Menjadi Idealis?

Kemarin, ketika dalam perjalanan menuju Warung Buncit untuk memenuhi panggilan interview sebagai wartawan, saya merasa akan menuliskan banyak hal di tulisan saya yg satu ini.

Pertama, haru biru menghampiri saya ketika akhirnya saya harus naik kereta dan metromini lagi. Saya menemukan banyak waktu untuk kembali baca buku, bertemu banyak orang, dan harus menahan sabar berjejal-jejal di dalam kereta.

Suara pengamen dgn gitar dan harmonikanya jg salah satu jadi bagian favorit saya.

Abaikan tentang perjalanan. Sekarang bagian dari proses seleksi.

Alhamdulillah, sangat lancar. Tapi yg saya sesalkan adalah: ketika sesi wawancara saya ditanyakan, "media tempat kamu berkerja sekarang, afiliasi politiknya kemana?"

Mood saya langsung drop seketika. Saya tahu, media mana sekarang yg netral? Saya teringat tokoh Dimas di salah satu buku fiksi berlatar sejarah Orde Lama, "Pulang" karya Leila Chudori (saya akan cerita sedikit tentang keunggulan buku ini nanti).

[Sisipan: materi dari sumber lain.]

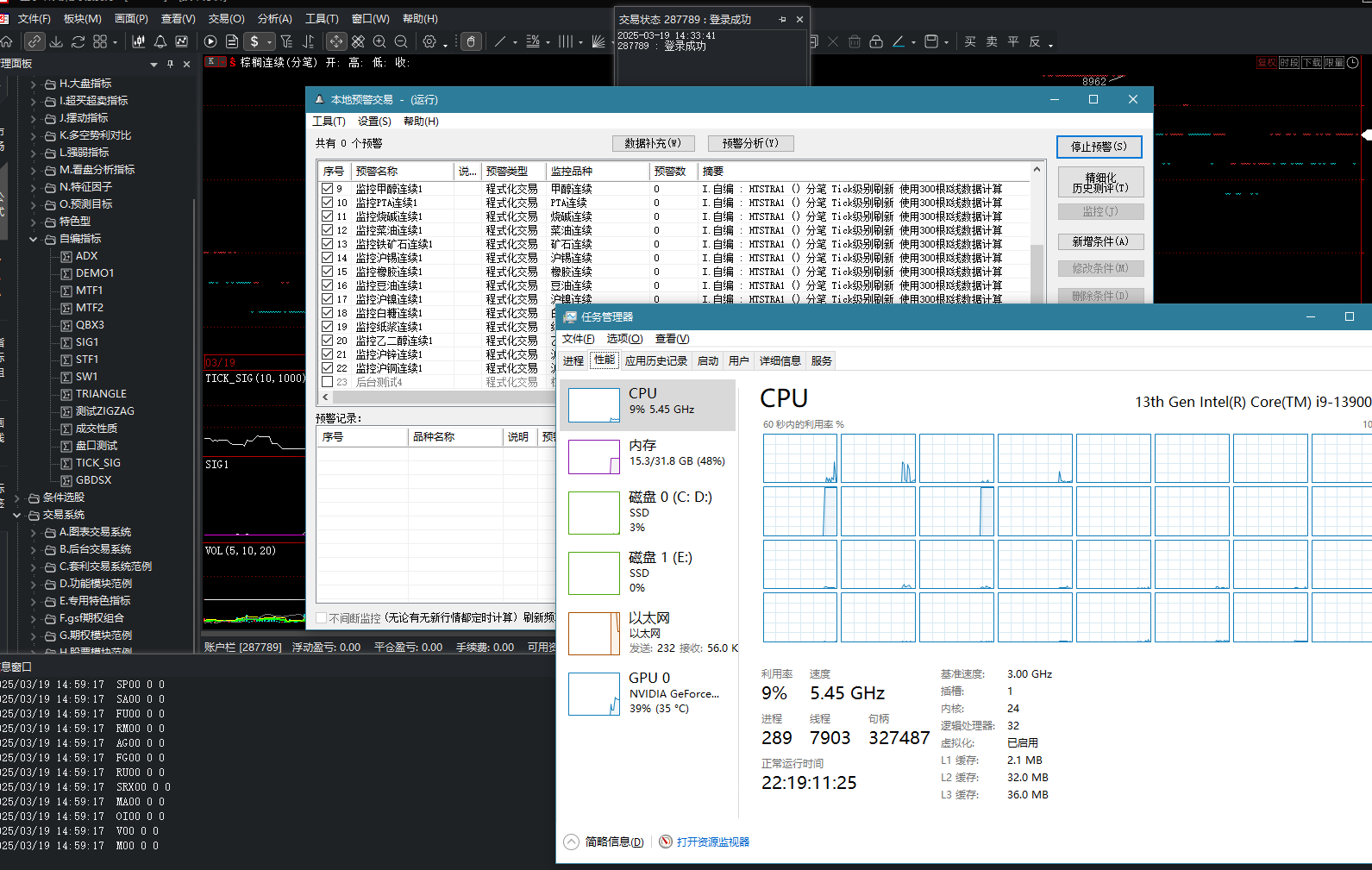Open the 打开资源监视器 link
Screen dimensions: 1372x870
pos(713,842)
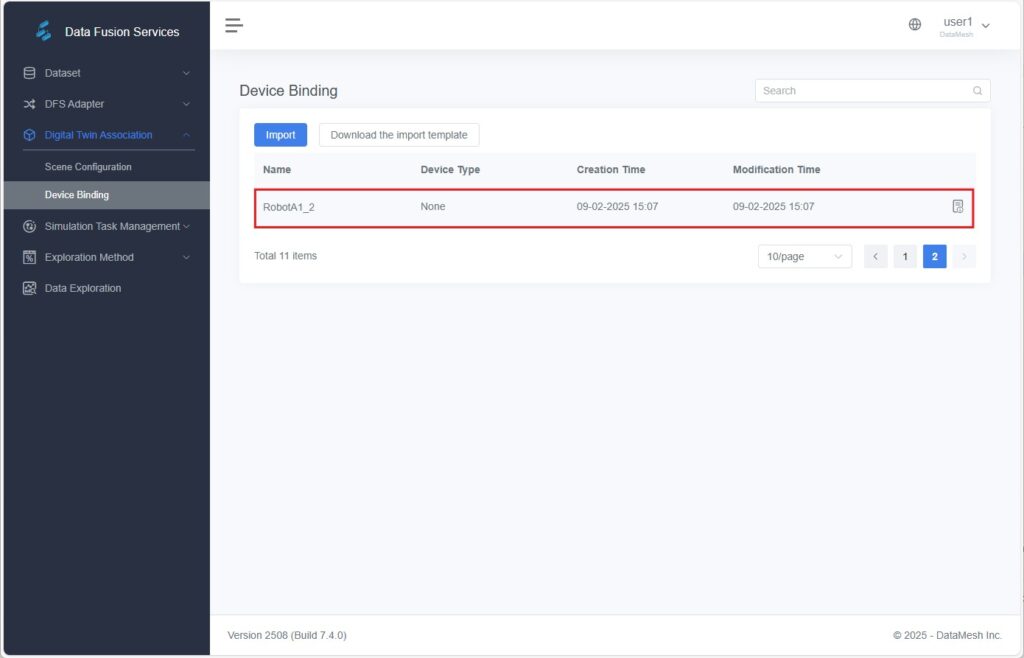This screenshot has height=658, width=1024.
Task: Click the DFS Adapter shuffle icon
Action: (x=29, y=104)
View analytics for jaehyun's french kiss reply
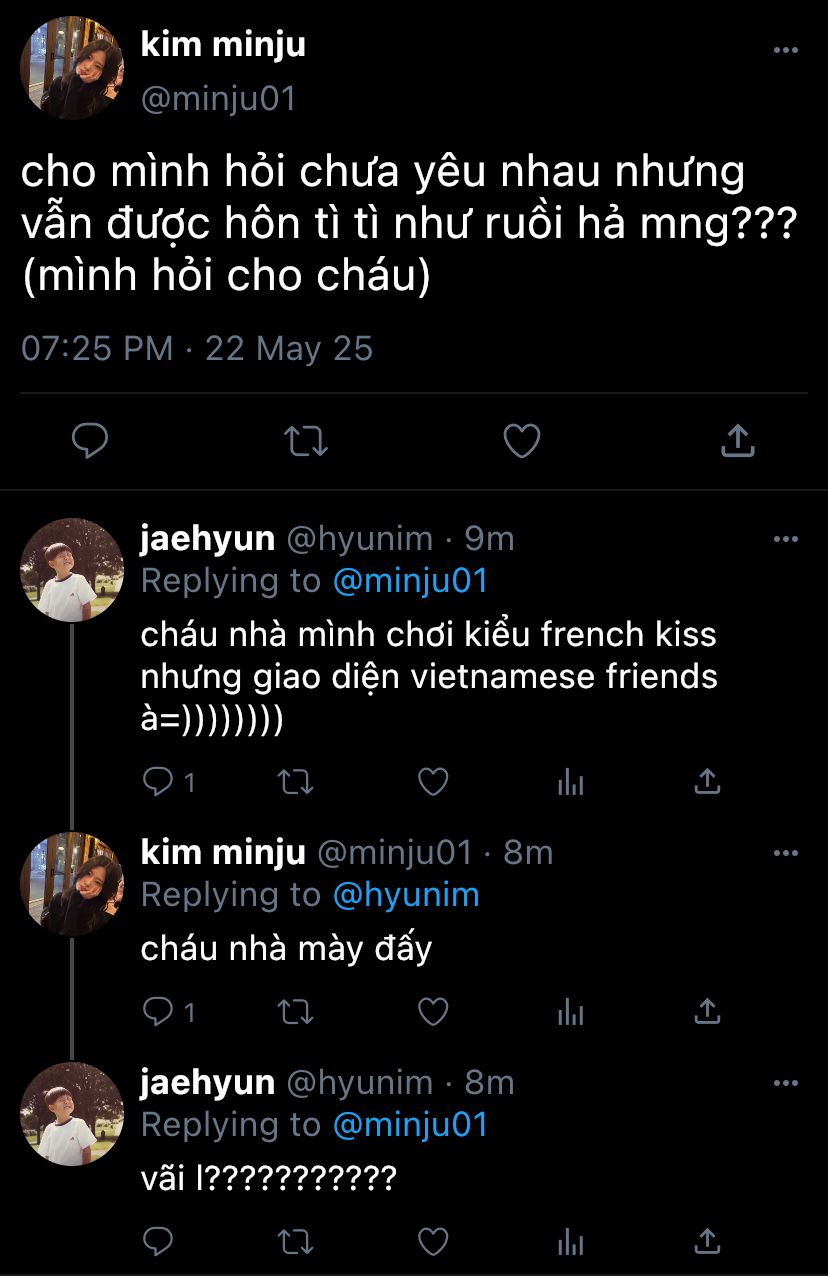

Dalam ceritanya, Dimas ini tokoh yg dilema karena di satu sisi, ia menyebut dirinya "zona netral Swiss" tp di sisi lain ia harus berkerja sebagai jurnalis di salah satu media yg berpihak pada PKI. Salah satu redaktur, yg juga org terdekatnya bilang, "di kehidupan ini bagian mana yg tidak politis?"

Mungkin saya paham rasanya menjadi Dimas. Sangat paham.

Bahkan ada lagi yg menyakitkan saya. Edi Riyadi Tere mengulas kembali gagasan Hannah Arent dalam buku "Manusia, Perempuan, dan Laki-Laki", bahwasanya menjadi manusia saja tidaklah cukup. Mereka harus politis agar menjadi manusiawi. (Hlm. viii)


Maka saya memikirkan hal ini. Ada satu hal yg saya rasa tak beres selama berkerja. Karena dgn berkerja seseorang harus mengikuti idealisme atasan. Namun bagaimana jika masalahnya idealisme ini tak sejalan?

Akhirnya saya diskusikan hal ini dgn sahabat saya. Dia bilang, sangat sulit menjadi netral di zaman ini. Karena nyatanya mengikuti idealisme sendiri adalah bentuk ketidaknetralan.

Saya paham dan sepakat pada akhirnya. Jadi harus bagaimana?

Saya masih belum menemukan jawabannya. Awalnya saya berpikir, menjadi jurnalis adalah salah satu jalan untuk bisa mengkritisi lewat tulisan. Tapi lagi2 berkerja adalah kewajiban mengikuti interest suatu perusahaan.

Melihat realitas yg ada, menjadi idealis memang terasa sulit.

Jawaban masih dicari. Semoga saya masih bisa mengawinkan idealisme dan passion saya di bidang menulis.

Mengutip pernyataan dari artikel seorang jurnalis di The Guardian, "being too ambitious is not wrong, that being headstrong doesn’t mean you’re rude to others and that rejections should not discourage you but motivate you to aim higher."

Menjadi ambisius itu tidak salah.

*Sekilas buku "Pulang": karya Leila Chudori yg menceritakan tentang seorang jurnalis di zaman Orde Lama. Buku ini akan diboyong ke Frankfurt Book Fair, perhelatan buku internasional bergengsi. Kali ini Indonesia menjadi tamu kehormatan karena dirasa memiliki toleransi beragama dan demokrasi yg baik. Fyi, gak semua negara bisa jadi tamu kehormatan. Thanks anyway Fini Rubianti atas infonya.